Retour de Galliéni le 11 nov. 1887... à Bakel, où une délégation du Ouli venue réclamer la protection des Français est reçue. Galliéni installe le capitaine Fortin au Bani à la tête de deux compagnies de tirailleurs et d'une section d'artillerie destinées à former la puissante colonne volante de Gambie qui doit désormais être à la fois discrète et mobile. Fortin est chargé de ramener Mamadou Lamine Dramé "mort ou vif". Il a sous son commandement 250 hommes armés des nouveaux fusils Kropatscheks avec 200 cartouches par soldat deux canons de 80 mm de montagne avec 100 coups par pièce et les cavaliers du Boundou commandés par Ousmane Gassi.

Fortin quitte Niériko le 28 nov. pour Toubacouta dans le plus grand secret. Dès le 3 décembre il est proche de la ville, le 4 il est Barocounda, la troupe est cachée en brousse. Le 5 il est à Siné.

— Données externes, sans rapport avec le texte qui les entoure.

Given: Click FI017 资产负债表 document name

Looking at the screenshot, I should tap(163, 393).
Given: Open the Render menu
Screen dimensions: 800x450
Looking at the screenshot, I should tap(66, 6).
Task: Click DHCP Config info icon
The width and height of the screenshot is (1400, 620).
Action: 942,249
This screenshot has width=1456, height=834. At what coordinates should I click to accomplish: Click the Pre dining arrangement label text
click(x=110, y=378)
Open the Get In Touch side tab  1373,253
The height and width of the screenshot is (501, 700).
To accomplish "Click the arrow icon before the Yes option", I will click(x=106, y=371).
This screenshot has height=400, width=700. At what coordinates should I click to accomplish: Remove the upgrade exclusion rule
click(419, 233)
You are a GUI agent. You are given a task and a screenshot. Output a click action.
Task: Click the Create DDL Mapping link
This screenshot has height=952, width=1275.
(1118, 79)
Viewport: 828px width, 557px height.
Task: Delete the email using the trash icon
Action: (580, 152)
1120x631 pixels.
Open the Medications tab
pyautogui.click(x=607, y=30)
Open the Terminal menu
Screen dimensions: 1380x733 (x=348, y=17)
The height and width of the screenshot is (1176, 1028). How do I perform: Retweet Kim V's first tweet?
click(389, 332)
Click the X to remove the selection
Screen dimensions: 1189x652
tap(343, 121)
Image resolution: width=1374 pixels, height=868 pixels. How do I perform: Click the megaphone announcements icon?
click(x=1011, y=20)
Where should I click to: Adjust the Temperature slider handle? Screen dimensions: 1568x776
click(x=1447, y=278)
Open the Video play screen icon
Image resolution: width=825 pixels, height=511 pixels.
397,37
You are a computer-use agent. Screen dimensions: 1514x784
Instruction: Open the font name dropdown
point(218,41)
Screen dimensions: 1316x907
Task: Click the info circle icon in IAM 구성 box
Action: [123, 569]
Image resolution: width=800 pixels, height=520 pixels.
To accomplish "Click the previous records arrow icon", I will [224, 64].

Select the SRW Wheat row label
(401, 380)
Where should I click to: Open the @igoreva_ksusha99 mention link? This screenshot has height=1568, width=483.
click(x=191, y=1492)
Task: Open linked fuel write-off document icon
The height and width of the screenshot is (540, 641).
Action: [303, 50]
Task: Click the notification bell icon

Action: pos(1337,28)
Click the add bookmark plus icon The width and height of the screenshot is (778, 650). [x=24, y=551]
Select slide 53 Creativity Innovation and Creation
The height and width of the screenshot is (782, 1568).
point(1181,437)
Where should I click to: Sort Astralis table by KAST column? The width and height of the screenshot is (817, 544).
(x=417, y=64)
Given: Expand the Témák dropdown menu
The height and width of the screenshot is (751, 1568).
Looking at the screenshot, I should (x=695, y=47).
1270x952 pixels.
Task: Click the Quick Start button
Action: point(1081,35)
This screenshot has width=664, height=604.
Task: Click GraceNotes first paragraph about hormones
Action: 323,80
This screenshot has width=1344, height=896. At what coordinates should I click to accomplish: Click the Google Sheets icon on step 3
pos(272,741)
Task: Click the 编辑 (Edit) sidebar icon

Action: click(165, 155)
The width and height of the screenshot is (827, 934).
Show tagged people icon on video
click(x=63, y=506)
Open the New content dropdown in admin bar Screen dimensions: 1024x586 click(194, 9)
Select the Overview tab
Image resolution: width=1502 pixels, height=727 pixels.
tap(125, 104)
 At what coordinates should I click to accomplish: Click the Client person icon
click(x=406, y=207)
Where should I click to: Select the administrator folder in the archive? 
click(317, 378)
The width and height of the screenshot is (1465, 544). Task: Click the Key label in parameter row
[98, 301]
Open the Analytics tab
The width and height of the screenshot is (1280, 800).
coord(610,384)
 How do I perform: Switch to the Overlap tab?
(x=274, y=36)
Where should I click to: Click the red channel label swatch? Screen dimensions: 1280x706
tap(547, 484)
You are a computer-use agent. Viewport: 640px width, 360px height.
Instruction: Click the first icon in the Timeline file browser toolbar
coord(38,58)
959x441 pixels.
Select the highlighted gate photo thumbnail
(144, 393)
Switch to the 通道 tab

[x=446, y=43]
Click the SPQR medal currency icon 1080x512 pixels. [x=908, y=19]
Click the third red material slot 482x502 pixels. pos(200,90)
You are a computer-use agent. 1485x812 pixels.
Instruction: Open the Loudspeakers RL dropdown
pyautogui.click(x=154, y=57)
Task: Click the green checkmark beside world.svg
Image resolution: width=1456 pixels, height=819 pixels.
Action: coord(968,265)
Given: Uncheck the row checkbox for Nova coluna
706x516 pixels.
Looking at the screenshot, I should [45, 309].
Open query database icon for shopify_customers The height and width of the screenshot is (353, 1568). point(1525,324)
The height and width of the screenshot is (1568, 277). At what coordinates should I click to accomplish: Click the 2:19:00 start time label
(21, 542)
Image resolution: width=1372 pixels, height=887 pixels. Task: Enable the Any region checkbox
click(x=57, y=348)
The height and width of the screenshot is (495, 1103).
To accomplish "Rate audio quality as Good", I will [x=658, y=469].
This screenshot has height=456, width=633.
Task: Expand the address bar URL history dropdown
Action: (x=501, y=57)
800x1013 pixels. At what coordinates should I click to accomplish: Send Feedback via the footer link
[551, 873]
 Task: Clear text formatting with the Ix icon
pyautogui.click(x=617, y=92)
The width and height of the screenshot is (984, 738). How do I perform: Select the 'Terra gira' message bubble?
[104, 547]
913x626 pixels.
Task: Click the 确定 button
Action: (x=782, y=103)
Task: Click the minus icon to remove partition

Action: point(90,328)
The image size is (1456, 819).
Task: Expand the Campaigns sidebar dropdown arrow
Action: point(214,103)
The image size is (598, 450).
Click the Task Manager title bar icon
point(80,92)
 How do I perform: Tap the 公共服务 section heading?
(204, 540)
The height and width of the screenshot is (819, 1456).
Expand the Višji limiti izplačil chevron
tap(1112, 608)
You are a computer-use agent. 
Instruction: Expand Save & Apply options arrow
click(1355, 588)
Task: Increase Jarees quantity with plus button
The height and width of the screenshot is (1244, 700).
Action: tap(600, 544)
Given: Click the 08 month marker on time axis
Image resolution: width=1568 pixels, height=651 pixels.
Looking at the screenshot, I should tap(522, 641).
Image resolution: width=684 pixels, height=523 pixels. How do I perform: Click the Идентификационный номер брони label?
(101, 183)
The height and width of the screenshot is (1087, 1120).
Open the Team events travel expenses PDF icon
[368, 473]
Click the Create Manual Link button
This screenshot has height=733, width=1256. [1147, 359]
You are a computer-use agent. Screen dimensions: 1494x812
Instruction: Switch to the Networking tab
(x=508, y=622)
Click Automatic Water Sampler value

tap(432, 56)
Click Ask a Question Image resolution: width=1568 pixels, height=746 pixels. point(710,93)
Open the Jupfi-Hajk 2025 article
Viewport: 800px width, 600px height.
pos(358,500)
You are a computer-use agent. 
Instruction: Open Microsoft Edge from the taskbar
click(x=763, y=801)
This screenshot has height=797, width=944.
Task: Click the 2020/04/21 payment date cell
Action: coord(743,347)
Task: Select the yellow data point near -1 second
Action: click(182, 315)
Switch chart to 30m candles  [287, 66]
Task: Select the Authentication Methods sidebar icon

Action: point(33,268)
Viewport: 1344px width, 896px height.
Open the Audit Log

Il demande aux villages du Niani de surveiller tous les gués du Sandougou et demande au roi du Fouladougou Moussa Molo sur la rive gauche de la Gambie de s'avancer sur Toubacouta par le sud et l'est, la colonne française arrivera du nord... Mamadou Lamine Dramé ne pourra plus fuir comme il y a un an en décembre 1886 à Diana.

La nuit du 8 décembre la troupe est devant Toubacouta, mais Mamadou Lamine Dramé a quitté le village sur conseil de Ahmadi Boré vers le Sandougou. Mamadou Lamine avait reçu un message que les Blancs faisaient mouvement vers Toubakouta sans que nul ne sache où ils étaient et à fortiori s'ils étaient déjà devant les portes de sa cité... Il n'avait pas de services de renseignements efficaces.

Les Français s'installent sur la colline et le 8 au matin, quand Ousmane Gassi atteint la crête de la colline qui surplombe le village, l'alerte est donnée dans le village. Les guerriers soninké se lancent à l'assaut de la colline. Il n'étaient qu'à quelques mètres des troupes françaises quand les principaux chefs sont tués (dont Souraxé Diawara et Ahmadi Boré) alors qu'ils avaient presque vaincu... Ils se replièrent brusquement dans le désordre, poursuivis aussitôt par Ousmane Gassi jusqu'au village, à dix heures du matin Toubacouta était à feu et à sang, c'est la victoire quasi définitive des Français sur les troupes du prophète. L'absence du prophète a été catastrophique, et aurait permis de galavaniser les troupes et de faire largement la décision.
Mais au lieu de cela, Mamadou Lamine Dramé s'engage dans une course folle pour sa survie à travers son propre royaume, où un travail de dissuasion en profondeur a été discrètement effectué par les services de renseignement de Galliéni en direction de tous les villages. Par ailleurs les pièges militaires placés le long des passages inévitables et des gués ont parfaitement fonctionné. Rejeté par les villageois par peur de représailles françaises, traqué sur les quatre point cardinaux par des hommes armés par Fortin, ses talibés les plus fidèles morts de fatigue dans une course-poursuite sans trêve, Mamadou Lamine Dramé n'est plus qu'un homme traqué par les armées coloniales et leurs alliées autochtones.